Question

A Rancher wants to enclose 2 rectangular area near a river, one for sheep and one for cattle. There is 240 yd. of fencing available. What is the largest total area that can be enclosed.

Answer 1

This seems to be an optimization problem. Does the river count as one side that doesn't need to be fenced?

Answer 2

Yes it is an optimization problem. No I don't believe the river counts as a side that doesn't need to be fenced. It just says near a river so..I don't think so.

Answer 3

So, 2WidthCattle + 2LengthSheep + 2WidthCattle + 2 LengthSheep = 240 yards of fencing.

Answer 4

And we know that length * width = area.

Answer 5

Ok, Im following so far

Answer 6

We also know that squares work the best, in terms of area.

Answer 7

So let's simplify our perimeter equation. If all four sides are the same for both pens (to form a square = maximum area), we can simplify the perimeter to 4lenghts + 4lenghts = 240 yards of fencing.

Answer 8

We would do well to maximize both the squares so in the end, we can have 8lengths = 240 yards.

Answer 9

Can you solve the length of each side from there?

Answer 10

30

Answer 11

Exactly, so each side is 30, which gives you an area of.? (A=Length*Width)

Answer 12

900

Answer 13

But I thought I had to use optimization

Answer 14

And since you have two pens, the max would be 900*2 sq. yards

Answer 15

Squares are the optimization.

Answer 16

so we don't have to use the derivative or anything like that?

Answer 17

Is this right?! Are we forgetting about the fence in the middle that separates
the animals

Answer 18

It's two separate pens.

Answer 19

we are double counting the 30 side where the 2 squares are joined

Answer 20

Or, that is what I am getting?

Answer 21

two separate pens

Answer 22

So we should be able to get a bigger area if we share one side

Answer 23

I just thought we had to use the derivative of some function to get the max area

Answer 24

I think I solved it...if we share sides we can get a bigger area. We will need to use the derivative to solve.

Answer 25

Ok, that is probably right because that is what we are doing

Answer 26

First set up your sides as W = width. You will have 3 of these. You will also have two lengths. So you will have 2L+3W = 240. So L=120-3/2 W
120 - 3/2w
_____________
| | |
| w | w | w
______________
120 - 3/2w

Answer 27

You with me so far?
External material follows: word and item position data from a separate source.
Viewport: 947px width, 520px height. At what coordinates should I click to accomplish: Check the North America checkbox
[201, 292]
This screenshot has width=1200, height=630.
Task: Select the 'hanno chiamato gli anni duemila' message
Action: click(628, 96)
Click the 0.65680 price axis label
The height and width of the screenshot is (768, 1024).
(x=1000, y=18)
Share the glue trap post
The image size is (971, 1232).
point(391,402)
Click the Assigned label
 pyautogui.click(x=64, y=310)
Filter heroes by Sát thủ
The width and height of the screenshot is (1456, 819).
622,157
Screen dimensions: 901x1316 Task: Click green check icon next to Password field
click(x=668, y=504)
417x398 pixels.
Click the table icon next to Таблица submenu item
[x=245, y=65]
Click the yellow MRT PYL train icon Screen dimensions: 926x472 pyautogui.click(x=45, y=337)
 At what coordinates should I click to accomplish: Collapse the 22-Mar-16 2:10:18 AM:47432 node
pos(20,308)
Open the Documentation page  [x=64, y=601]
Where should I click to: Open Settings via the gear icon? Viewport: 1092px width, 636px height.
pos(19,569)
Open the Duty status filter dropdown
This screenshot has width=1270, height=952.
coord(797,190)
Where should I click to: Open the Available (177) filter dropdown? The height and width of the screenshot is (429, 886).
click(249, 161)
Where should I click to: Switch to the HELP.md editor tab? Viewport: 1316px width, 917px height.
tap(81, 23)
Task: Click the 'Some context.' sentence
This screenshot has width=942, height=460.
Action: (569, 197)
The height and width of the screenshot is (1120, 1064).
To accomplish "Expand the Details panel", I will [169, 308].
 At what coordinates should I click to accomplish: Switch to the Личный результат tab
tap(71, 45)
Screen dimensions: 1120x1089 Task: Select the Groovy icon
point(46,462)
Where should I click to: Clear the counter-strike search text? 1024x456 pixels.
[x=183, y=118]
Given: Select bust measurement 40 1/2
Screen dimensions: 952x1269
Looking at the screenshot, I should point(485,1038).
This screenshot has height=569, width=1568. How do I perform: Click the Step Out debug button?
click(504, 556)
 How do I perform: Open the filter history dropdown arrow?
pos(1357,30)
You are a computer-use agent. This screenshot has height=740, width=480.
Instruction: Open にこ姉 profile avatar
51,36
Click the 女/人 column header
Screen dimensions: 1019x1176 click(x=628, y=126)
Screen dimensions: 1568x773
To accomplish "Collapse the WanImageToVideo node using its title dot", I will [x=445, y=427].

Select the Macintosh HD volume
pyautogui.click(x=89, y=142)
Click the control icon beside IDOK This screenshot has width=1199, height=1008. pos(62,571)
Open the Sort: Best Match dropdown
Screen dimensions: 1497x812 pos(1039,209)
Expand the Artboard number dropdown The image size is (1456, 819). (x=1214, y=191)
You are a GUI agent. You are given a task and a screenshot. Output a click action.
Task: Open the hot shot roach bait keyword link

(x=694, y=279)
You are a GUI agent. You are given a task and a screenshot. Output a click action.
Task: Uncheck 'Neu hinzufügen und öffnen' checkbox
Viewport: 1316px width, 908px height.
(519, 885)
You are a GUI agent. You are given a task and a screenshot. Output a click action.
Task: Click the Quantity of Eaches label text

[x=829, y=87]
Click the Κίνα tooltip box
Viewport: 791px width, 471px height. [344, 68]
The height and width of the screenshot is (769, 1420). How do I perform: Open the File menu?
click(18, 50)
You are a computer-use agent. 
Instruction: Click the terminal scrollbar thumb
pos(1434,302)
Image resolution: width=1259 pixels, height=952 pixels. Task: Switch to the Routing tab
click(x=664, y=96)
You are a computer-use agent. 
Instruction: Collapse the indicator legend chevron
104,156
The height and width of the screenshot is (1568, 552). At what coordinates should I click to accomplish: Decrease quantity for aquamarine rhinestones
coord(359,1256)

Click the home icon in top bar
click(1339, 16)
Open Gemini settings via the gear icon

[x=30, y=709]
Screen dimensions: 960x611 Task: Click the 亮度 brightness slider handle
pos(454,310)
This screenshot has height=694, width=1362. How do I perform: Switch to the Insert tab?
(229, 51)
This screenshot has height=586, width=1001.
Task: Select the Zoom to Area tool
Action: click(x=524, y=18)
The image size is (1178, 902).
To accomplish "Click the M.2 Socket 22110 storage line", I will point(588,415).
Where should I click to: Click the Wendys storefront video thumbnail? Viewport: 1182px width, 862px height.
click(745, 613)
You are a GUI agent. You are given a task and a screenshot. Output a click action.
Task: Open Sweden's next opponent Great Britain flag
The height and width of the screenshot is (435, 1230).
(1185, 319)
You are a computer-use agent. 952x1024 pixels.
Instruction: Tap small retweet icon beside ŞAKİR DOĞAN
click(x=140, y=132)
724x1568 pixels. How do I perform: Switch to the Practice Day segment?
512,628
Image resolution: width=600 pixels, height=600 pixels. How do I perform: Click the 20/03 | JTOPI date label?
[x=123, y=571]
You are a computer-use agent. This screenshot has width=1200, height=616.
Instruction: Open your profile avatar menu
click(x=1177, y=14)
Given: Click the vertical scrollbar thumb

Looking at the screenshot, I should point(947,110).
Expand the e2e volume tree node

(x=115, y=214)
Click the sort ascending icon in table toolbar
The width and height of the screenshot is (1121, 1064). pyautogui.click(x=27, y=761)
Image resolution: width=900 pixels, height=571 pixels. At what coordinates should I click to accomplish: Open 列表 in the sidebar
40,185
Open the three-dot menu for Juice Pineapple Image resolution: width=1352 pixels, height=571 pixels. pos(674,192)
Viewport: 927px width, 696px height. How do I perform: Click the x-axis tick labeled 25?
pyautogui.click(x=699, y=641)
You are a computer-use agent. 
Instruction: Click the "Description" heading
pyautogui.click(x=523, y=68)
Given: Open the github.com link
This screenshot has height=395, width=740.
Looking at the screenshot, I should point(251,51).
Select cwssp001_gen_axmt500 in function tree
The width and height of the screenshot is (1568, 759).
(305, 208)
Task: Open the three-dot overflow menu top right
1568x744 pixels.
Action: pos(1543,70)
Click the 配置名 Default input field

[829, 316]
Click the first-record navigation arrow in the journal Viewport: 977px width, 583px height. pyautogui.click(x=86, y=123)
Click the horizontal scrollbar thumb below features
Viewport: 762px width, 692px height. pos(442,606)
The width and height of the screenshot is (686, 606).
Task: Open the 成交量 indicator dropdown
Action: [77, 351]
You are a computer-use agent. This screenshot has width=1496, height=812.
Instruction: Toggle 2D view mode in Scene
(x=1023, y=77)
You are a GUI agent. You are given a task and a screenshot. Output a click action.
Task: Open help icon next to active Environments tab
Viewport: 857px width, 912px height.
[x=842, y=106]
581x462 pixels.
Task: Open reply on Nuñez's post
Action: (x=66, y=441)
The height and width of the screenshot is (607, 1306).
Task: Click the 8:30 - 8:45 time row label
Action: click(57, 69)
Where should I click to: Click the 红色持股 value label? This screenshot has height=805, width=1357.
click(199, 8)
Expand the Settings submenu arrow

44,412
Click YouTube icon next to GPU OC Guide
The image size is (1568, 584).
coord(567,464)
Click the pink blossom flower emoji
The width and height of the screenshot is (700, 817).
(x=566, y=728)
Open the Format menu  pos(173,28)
Sorry about the crappy drawing.

Answer 28

yea i am

Answer 29

Ok, that was the hard part. Now I think all you have to do is find the Area function:

A = L*W or A = (120 - 3/2W) * W = \[120W - 3/2W^2 = A\]

Then take the derivative:
\[A \prime = 120 - 3W\]

Now find where the derivative = 0 which will be it's maximum or minimum.
\[0 = 120 - 3W \]

From here you get the answer of W = 40. Now you can just punch it in and find the total area to b

Answer 30

To be 40*60 or 2400

Answer 31

What do you think? It looks to be right to me but double check yourself.

Answer 32

yea that sounds right
thanks a lot!